Stat 11
February 12, 2006
Homework #3 - SOLUTIONS

2.14 (fuel consumption)
a. Clearly they want speed on the x-axis; to the extent there’s a cause-and-effect relationship, speed is the cause, AND, to the extent anyone would want to predict one from the other, they would start with speed. (Both are reasons for a variable to go on the horizontal axis.)
b. It’s a strong association, but not linear, or even linear-with-random-errors. That makes sense; cars are designed to operate best at a certain speed, and variation from that speed in either direction reduces fuel efficiency.
c. The variables could be described as positively associated for large x values or negatively associated for large x values, but neither characterization is right for both ranges.
d. We call it a very strong relationship (if you believe these data) because the value of x almost exactly determines the value of y. It’s just a more complicated formula than a straight line.2.32 (page 130)
2.32 (same, continued)
Also: In the scatterplot, show roughly where the regression line would be. Alas, correlation and regression are not useful tools in this situation.
The correlation is about r = -0.17. As the regression line shows, the linear part of the relationship is pretty weak, and also pretty uninformative. Adding a few more points on either side of the graph would change the sign of r, which makes it pretty useless as a summary description of this graph.
2.55 (page 149. The formulas on p. 137 should help; there is actually more information in the problem than you need.)
The slope of the regression line (of husband’s height against wife’s --- that means wife’s is on x axis) is
b = (r) ( sy/sx ) = (0.5) (2.7) / (2.5) = 0.54.
The line must go through the point (64.5, 68.5) (the “point of means”) so you can use the “point-slope method” to write the equation as
y = 68.5 + 0.54 ( x – 64.5 )
or you can just solve for a in the relationship
68.5 = a + (0.54) (64.5)
to get
a = 33.67
and make the equation
y = 33.67 + 0.54 x.
Plugging in x = 67 gives y = 69.85, so the predicted husband’s height is 69.85 when the wife’s height is 67.
2.58 (missing exams, page 149)
a. The slope of the line is b = r sy / sx = (0.6) (8 / 30 ) = 0.16. The intercept turns out to be 30.2.

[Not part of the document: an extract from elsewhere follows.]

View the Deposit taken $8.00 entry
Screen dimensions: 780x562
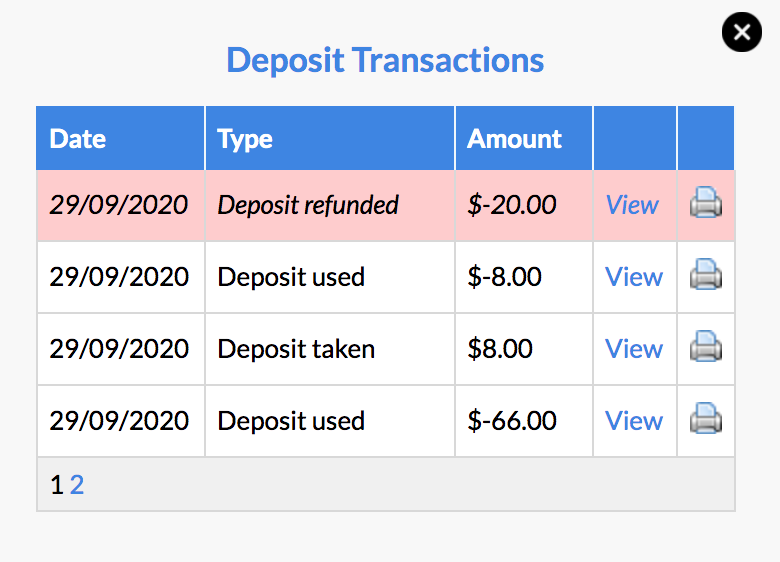click(634, 349)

b. 30.2 + 0.16(300) = 78.2 on the final.
c. r=0.6, so R2 is 0.36. That means that only 36% of the variance in final-exam scores is explained by pre-exam scores; there’s much more variation in the residuals than the predicted part. Prof. Friedman is giving Julie an average score on the final with a relatively small adjustment that, on average, covers only a small part of the actual difference. Of course the actual difference might have been positive or negative, but Julie might as well put her case for a bigger positive adjustment.
(Note: Most people, contra the author, capitalize R2 when talking about regressions, but use small r’s when talking about correlation. It’s a notational clash; in this case both r’s mean the same thing.)

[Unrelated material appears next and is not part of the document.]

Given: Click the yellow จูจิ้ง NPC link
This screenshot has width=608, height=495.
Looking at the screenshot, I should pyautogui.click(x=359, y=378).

2.79 (confounding variables, p. 169 --- does education make you rich?)
Discussed in class --- economists fall into two groups, and the better-educated group earns less. But for the full story, you have to look at the groups separately.

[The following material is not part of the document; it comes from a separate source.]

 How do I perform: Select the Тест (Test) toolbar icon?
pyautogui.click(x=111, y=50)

3.6 (p. 197 – more confounding variables)
Also discussed in class --- women who took estrogen during the observational study are richer and more health-conscious (or at least they might be) so we can’t tell whether their better heart health was caused by the estrogen or by those (possible) confounding variables. The experiment doesn’t have this defect (although experiments like this are hard; there might well be other defects).
3.7 (p. 198 – still more confounding variables)
Wine drinkers are (or might be) more affluent as a group than other people, and that might account for slightly better health statistics.
Also one more problem, modified from an earlier edition of the text:
Problem A: The Joy of Extrapolation. Here is a table showing the number of Americans living on farms, by year. (Numbers of people are in millions.)
1935 1940 1945 1950 1955 1960 1965 1970 1975 1980
32.1 30.5 24.4 23.0 19.1 15.6 12.4 9.7 8.9 7.2
a. Using any software package, construct a scatterplot and find the least-squares
regression line. (The Excel graphics package is good enough. Or, do it
all by hand if you like.)

b. Based on the regression line, what is the predicted number of Americans
living on farms in the year 1985 ?
1166.9 – 0.5868 (1985) = about 2.1 million
c. Based on the regression line, what is the predicted number of Americans
living on farms in the year 2005 ?
1166.9 – 0.5868 (2005) = about MINUS 9.6 million. Not likely right; this trend couldn’t have continued linearly at this rate.
Note: Using 4-digit years in this case is begging for rounding errors. I should have numbered years from 1900, or 1935, or even 2000. The results would have been the same, but calculations would be more accurate. (The problem is that even four digits of that coefficient, -0.5868, might not be enough when it’s getting multiplied by numbers around 2000.)
(end)